The amount of AI-generated content you scroll through might be far greater than you think, according to a new study by AI detection platform, Pangram.
Pangram asked users of its Chrome extension to opt into sharing their browsing results with the platform. From those results, Pangram used its AI detection model — which has a 0.01% false positive rate, according to the company — to scan nearly one million posts that users scrolled through across the internet over the course of two months.
Pangram only scanned posts that users came across — meaning that AI slop is not just contained to spam sites, but actually prevalent on the social media platforms humans most frequent, including LinkedIn, X, Medium, Reddit and Substack.
On X, a quarter of long-form content was fully written by AI, but another 23% were AI-assisted.
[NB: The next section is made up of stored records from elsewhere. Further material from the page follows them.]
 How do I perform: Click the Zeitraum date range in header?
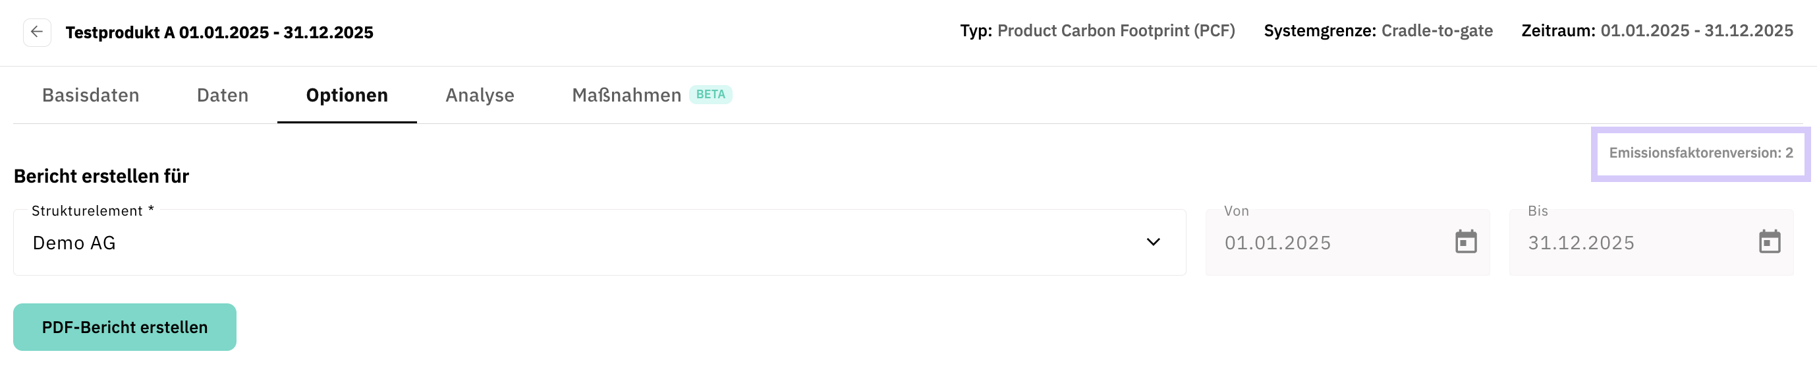coord(1656,31)
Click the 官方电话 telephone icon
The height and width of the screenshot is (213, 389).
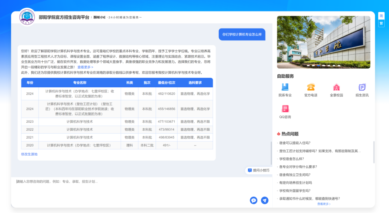[x=310, y=87]
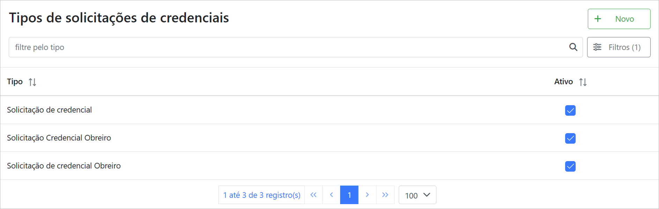Select the Solicitação Credencial Obreiro row

(59, 138)
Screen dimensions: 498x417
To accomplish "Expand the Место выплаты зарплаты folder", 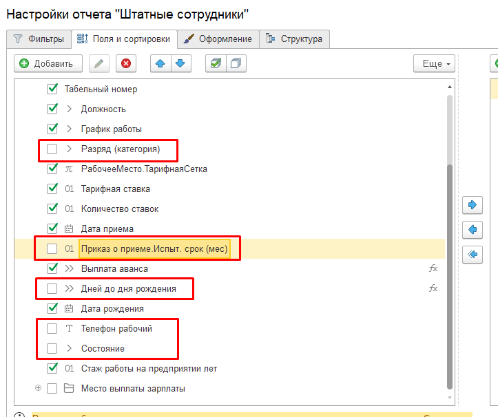I will point(38,389).
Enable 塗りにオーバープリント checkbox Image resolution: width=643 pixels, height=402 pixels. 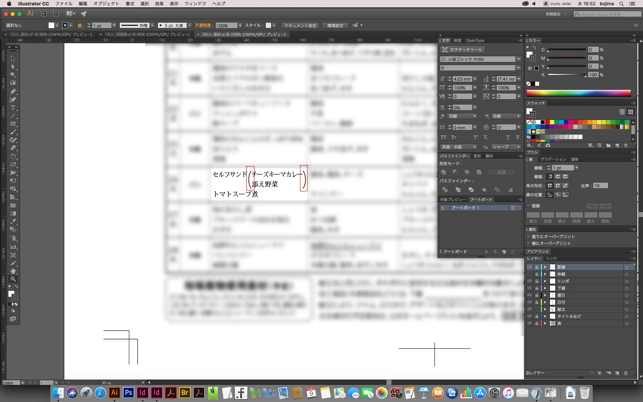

While Substack was the long-form platform with the lowest rate of AI-written content, more than one-fifth of its posts were flagged as AI-generated or AI-assisted.
But LinkedIn had the worst of AI-generated long-form content, the Pangram data suggests. More than 40% of LinkedIn posts longer than 250 words were flagged as being fully written by AI. And while LinkedIn made up for a third of Pangram’s scanned content, posts on the platform accounted for nearly two-thirds of all the AI content flagged.
Pangram further determined that top-level LinkedIn posts were 1.35 times more likely to be AI-generated than a comment. Still, LinkedIn comments were slightly more likely to be generated by AI compared to top-level posts on other platforms.
LinkedIn includes a built-in “Enhance post” button that offers users AI writing assistance on their posts, making the process of using AI simple and easy.
In response to a comment request from *Fast Company, *LinkedIn pointed to a May post from global editorial executive editor Laura Lorenzetti, announcing that the platform would detect and downrank content that appears to be AI-generated so users would see it less on their feeds.
“While AI can be a helpful tool for refining language, we’re seeing a rise in what many call ‘AI slop,’ content that is low-effort, AI-generated content that may sound polished on the surface but lacks any real unique perspective or substance,” Lorenzetti wrote in the post. “When AI is overused, especially at scale and in an automated way, it dilutes the valuable insights that real human conversations can spark.”